Multithreading on Apple M5 chips

I’m considering upgrading to the new Apple M5-series hardware and have a question regarding how Julia will handle the new core tiers.

Previous generations of Apple Silicon had two types of cores, “performance” (P-cores) and “efficiency” (E-cores). On M1–M4 chips, starting Julia with julia -t auto defaults to the number of P-cores. My limited understanding is that this is because the E-cores have significantly slower clock speeds and IPC and so including them in a standard parallel workload can create bottlenecks.

With the new M5 chips, there are now 3 types of cores: “super cores”, “performance cores”, and “efficiency cores”. The new P-cores are something of a middle tier and are “optimized for power-efficient, multithreaded workloads”. This table from Andrew Cunningham’s Ars Technica 2026 16" MacBook Pro review article that dropped today summarizes the SOCs nicely:

Model Fastest Cores Medium Cores Efficiency Cores GPU Cores Memory Bandwidth
M5 Max Up to 6 (super) Up to 12 (performance) 0 Up to 40 Up to 614 GB/s
M5 Pro Up to 6 (super) Up to 12 (performance) 0 Up to 20 307 GB/s
M5 4 (super) 0 6 Up to 10 153 GB/s
M4 Max Up to 12 (performance) 0 4 Up to 40 Up to 546 GB/s
M4 Pro Up to 10 (performance) 0 4 Up to 20 273 GB/s
M4 4 (performance) 0 6 Up to 10 120 GB/s

Since the M5’s P-cores are significantly more capable than the E-cores, I’m curious if anyone knows what the expected behavior for multithreading will be (and, eventually, is). Basically, will julia -t auto on an M5 Pro/Max chip detect only the S-cores, or will it include the P-cores as well? If it’s the former, the top M5 Max (with 6 S-cores) might actually look like a downgrade for certain workloads compared to the top M4 Max (with 12 P-cores)! Supposing -t auto detects only S-cores, would Bad Things happen if I forced Julia to use all cores (e.g., julia -t 18)?

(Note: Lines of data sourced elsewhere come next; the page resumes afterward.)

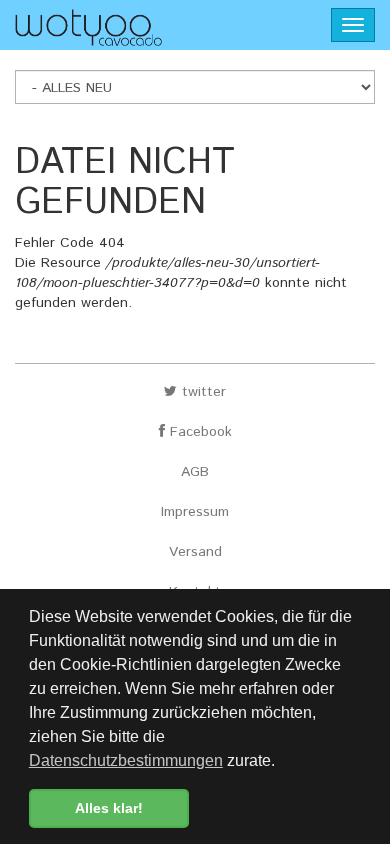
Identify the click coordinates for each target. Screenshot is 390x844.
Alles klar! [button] (109, 808)
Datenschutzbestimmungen (126, 760)
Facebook (198, 432)
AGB (195, 472)
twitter (201, 392)
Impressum (195, 512)
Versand (195, 552)
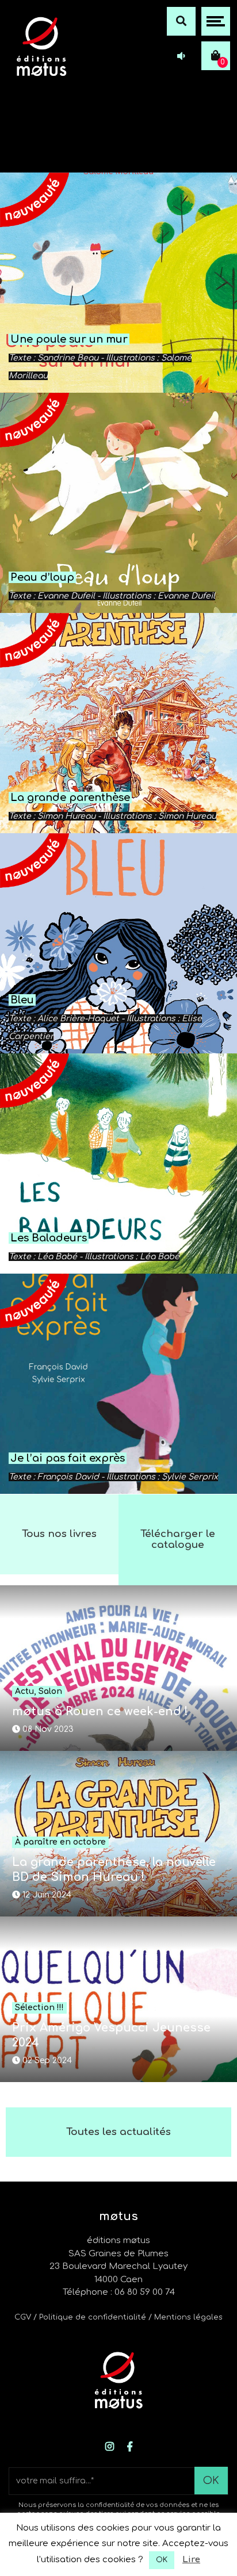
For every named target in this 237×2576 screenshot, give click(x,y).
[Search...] (181, 21)
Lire (191, 2559)
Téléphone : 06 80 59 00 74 (119, 2292)
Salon (50, 1691)
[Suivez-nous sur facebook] (129, 2447)
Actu (24, 1691)
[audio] (181, 55)
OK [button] (161, 2560)
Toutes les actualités (118, 2131)
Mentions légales (188, 2317)
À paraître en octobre (60, 1842)
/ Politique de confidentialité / (93, 2317)
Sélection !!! (39, 2007)
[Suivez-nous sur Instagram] (109, 2447)
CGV (22, 2317)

I know the M5 Pro/Max machines aren’t available until Friday, so I expect hard data to be limited for a while. I’m hoping to learn more as people get these units in hand, and any thoughts or early experiences are greatly appreciated!

4 Likes

Julia is generally not at all aware of different core types (at least it wasn’t last time I checked). I suspect that it will detect all cores. (On some systems the auto heuristic divides the number of cores by two but that has nothing to do with core efficiency.)

Personally, I wouldn’t worry that much and wouldn’t base my decision on this criterion.
You can always tune the number of threads as desired. Also, single thread performance is often times much more important and I suspect that the new series is better in this regard.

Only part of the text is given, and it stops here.